6.  Privatisation will increase the costs of regulating adequately; failure to do so will result in abuse of patients
 It should be noted that once the reform has loaded our health system with incentives to over-treat patients, deny referrals, falsify or withhold information on patient outcomes and to maximise corporate profits, the cost of regulating adequately will rise.  Failure to do so will save money on “red tape” but at the cost of harming vulnerable people and squandering taxpayers’ money.  We can see how this works in practice from the poor record of the Care Quality Commission, for example at Winterbourne View[41] , mainly due to an underfunded regulatory system which operated largely on the basis of self-certification and not inspection.  It should be noted that recruitment advertising for the CQC over the past year has not required any medical qualification for any post[42].

Conclusion
 While it is clear that ways exist to improve the Beveridge system NHS, it is equally plain that replacing it with a market-driven health system is a move in the wrong direction which is likely to harm patients and waste scarce resources. 

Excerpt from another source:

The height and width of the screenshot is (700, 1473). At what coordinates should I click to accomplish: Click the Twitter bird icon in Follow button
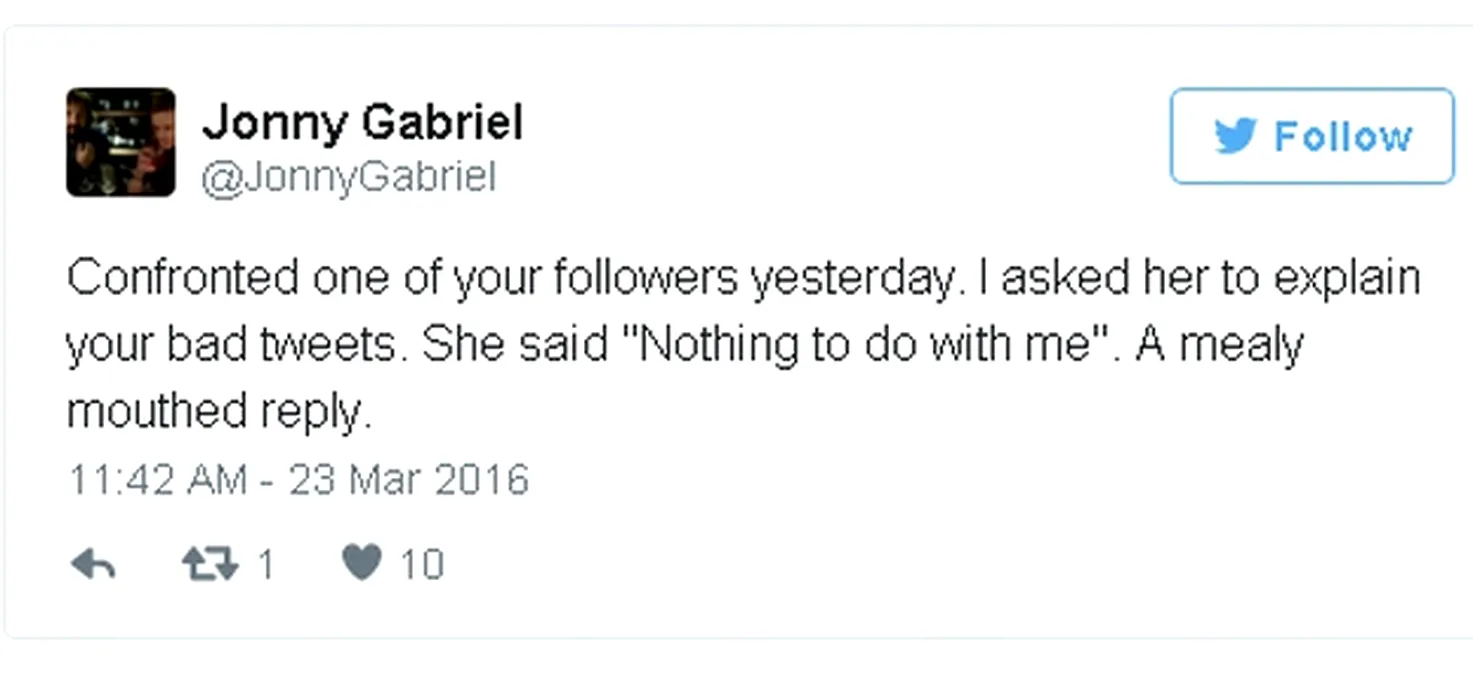click(x=1235, y=136)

 Market competition in healthcare does not produce desirable results, a conclusion evident from inspection of medical systems which rely upon it and also from economic theory. Despite the highest spending in the world both as a proportion of GDP and as a per capita figure, health outcomes achieved in the USA are mediocre: for instance, in 2010, the US was 44th/193 in the world ranking for the probability of dying by age five34. In the past decade,  the American health care system has made minimal progress in reducing deaths from causes amenable to medical care (the UK Department of Health’s chosen high level indicator of health system performance), falling increasingly far behind other industrialised nations; in the UK, progress on this measure has been among the fastest[43].

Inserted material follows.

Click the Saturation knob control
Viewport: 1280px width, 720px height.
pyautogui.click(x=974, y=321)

 This “reform” serves only corporate interests. They will gain new profit opportunities, as recently explained by Earl Howe to an audience of private sector investors[44], and by past NHS Director Mark Britnell to a group of US private equity companies[45] as follows:
 “In future, the NHS will be a state insurance provider not a state deliverer. In future ‘any willing provider’ from the private sector will be able to sell goods and services to the system. The NHS will be shown no mercy and the best time to take advantage of this will be in the next couple of years.

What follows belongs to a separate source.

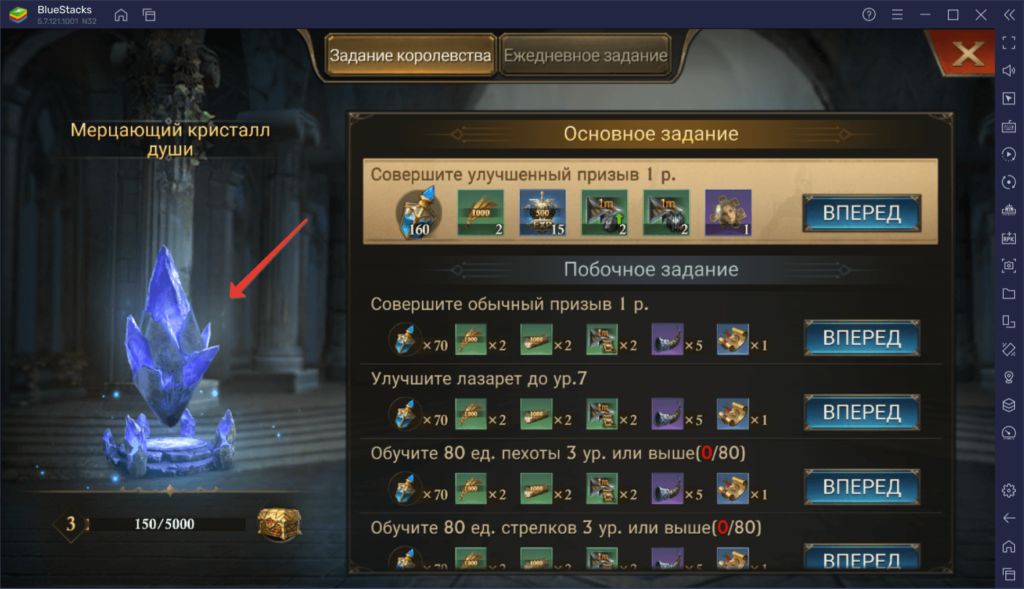
Task: Click ВПЕРЕД for обычный призыв task
Action: pos(861,338)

GPs will have to aggregate purchasing power and there will be a big opportunity for those companies that can facilitate this process.

The monolithic arm of state control will be relaxed which will provide a huge opportunity for efficient private sector suppliers.”

We believe the Bill as presently worded is largely unworkable, while attempts to implement it are likely to increase costs and reduce the level and quality of care that is provided. It is laden with incentives for opportunistic behaviour. Furthermore, as noted by the House of Lords Constitution Committee,[46] it is potentially unconstitutional. The Secretary of State has condemned his critics for relying on anecdote rather than evidence. In this paper we have presented the evidence that, we argue, he must respond to if he is to make a convincing case that his Bill should be passed.